Filter the records below, keeping only lines with the string "will".

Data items
>>>>>

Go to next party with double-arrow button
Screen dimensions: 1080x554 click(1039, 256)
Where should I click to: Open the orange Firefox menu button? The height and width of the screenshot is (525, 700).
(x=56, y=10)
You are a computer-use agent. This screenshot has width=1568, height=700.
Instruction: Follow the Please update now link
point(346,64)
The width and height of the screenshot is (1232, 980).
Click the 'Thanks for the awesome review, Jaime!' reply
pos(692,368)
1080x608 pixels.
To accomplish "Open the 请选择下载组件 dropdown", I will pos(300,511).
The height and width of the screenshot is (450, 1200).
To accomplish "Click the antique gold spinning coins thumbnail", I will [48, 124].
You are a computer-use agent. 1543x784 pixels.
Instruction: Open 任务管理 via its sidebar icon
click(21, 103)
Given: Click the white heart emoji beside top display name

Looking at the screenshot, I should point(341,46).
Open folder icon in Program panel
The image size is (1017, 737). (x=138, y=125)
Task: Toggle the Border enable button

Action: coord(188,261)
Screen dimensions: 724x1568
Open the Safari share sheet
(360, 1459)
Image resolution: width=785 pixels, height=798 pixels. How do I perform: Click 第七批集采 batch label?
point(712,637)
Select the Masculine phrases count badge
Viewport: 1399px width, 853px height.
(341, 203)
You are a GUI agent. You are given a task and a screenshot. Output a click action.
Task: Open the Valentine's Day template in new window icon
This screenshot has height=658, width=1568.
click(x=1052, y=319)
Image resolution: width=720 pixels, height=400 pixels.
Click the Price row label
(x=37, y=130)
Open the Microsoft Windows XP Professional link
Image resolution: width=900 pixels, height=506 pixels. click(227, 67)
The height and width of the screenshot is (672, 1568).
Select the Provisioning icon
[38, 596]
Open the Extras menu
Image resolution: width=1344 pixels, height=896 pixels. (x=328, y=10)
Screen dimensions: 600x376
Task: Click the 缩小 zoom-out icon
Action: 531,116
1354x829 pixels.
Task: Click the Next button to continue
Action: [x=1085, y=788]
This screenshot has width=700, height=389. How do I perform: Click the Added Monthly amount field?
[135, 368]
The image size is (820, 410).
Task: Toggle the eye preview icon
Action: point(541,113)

<<<<<

(Response):
To accomplish "Open the 请选择下载组件 dropdown", I will pos(300,511).
To accomplish "Click the antique gold spinning coins thumbnail", I will [48, 124].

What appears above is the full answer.